[Start of Attachment]
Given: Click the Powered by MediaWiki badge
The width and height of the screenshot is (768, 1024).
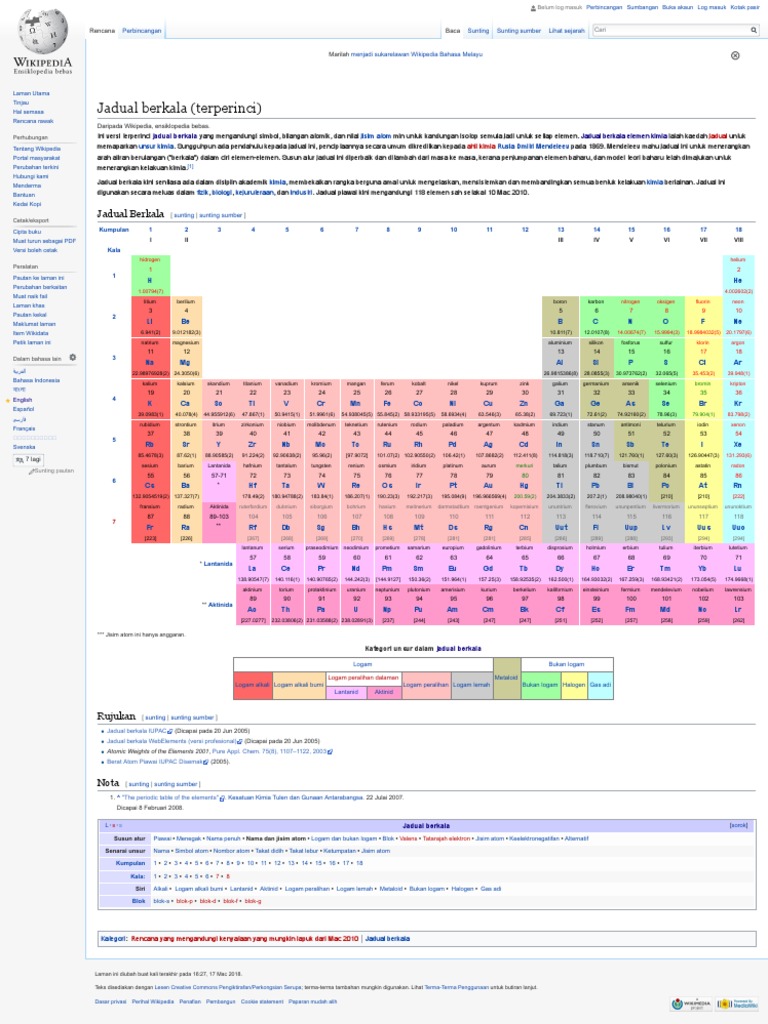Looking at the screenshot, I should click(x=737, y=1004).
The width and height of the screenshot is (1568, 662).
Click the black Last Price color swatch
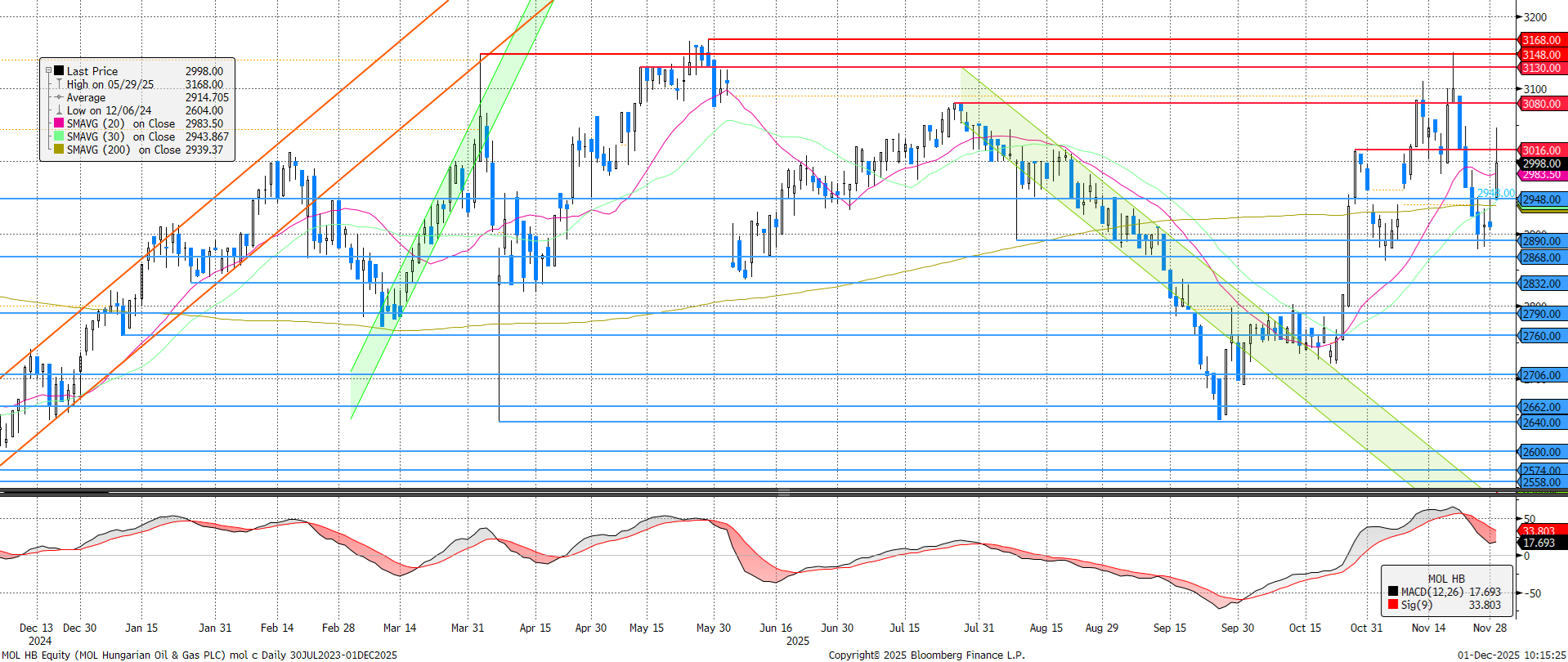[59, 71]
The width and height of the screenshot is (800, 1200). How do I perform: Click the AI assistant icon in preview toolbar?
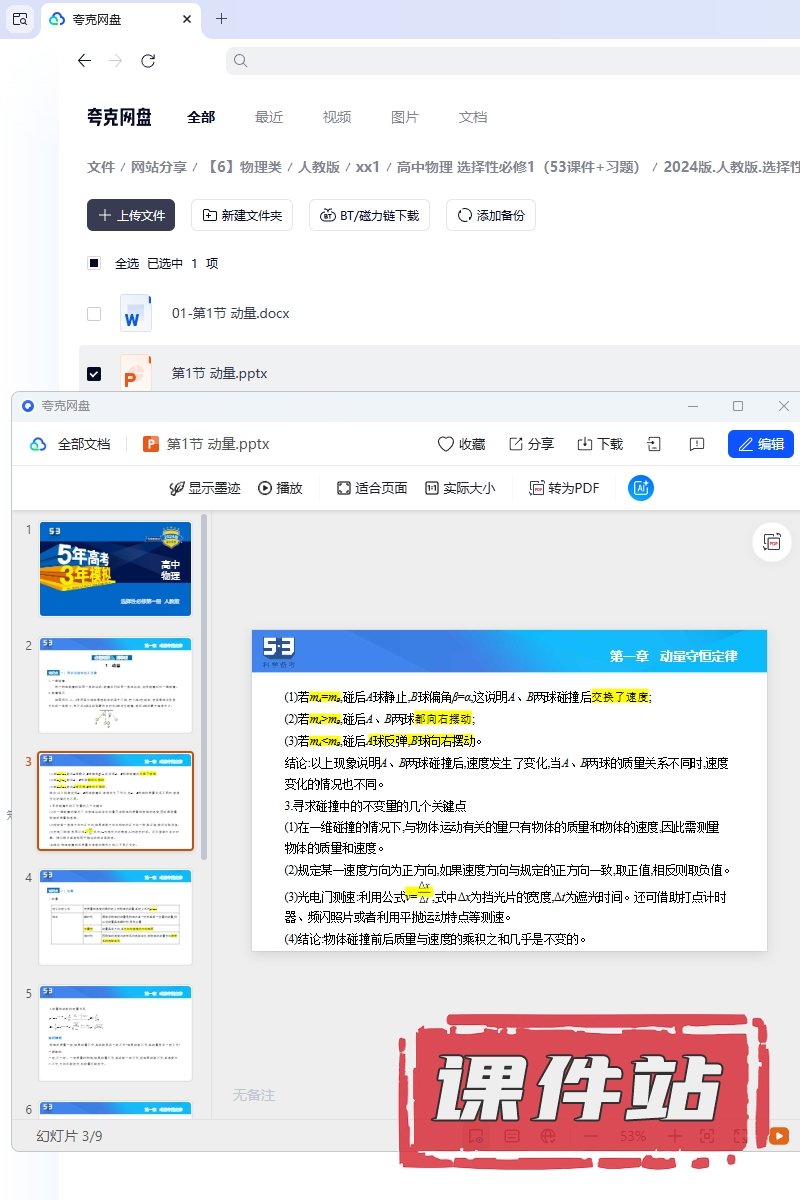click(640, 488)
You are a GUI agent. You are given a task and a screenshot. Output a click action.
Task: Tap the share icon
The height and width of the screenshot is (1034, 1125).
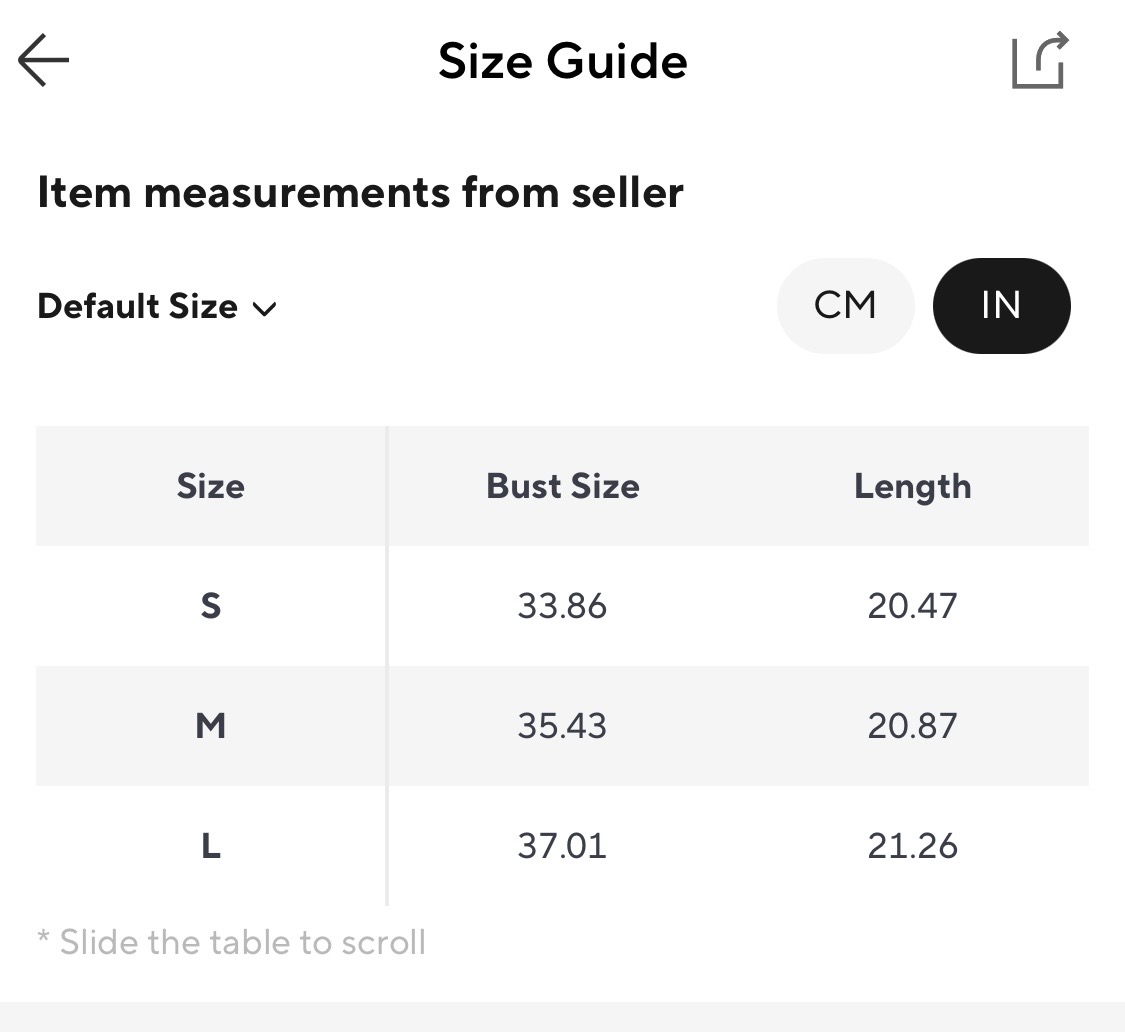1039,61
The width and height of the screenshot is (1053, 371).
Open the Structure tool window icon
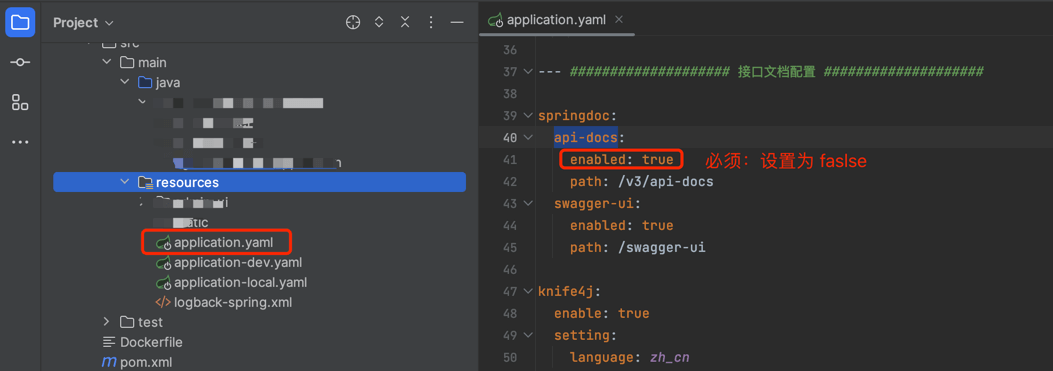point(20,102)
[End of Attachment]
— ACTIVITY —
Reproduce only the lines between the line with "The width and height of the screenshot is (800, 1200)." and the final line of the records, both included, so that the copy matches them exactly and contains no pictures.

— EXERCISE RESPONSE —
The width and height of the screenshot is (800, 1200). How do I perform: Click the AI assistant icon in preview toolbar?
click(640, 488)
You are a GUI agent. You are given a task and a screenshot. Output a click action.
Task: Tap the share icon
The height and width of the screenshot is (1034, 1125).
1039,61
The width and height of the screenshot is (1053, 371).
Open the Structure tool window icon
point(20,102)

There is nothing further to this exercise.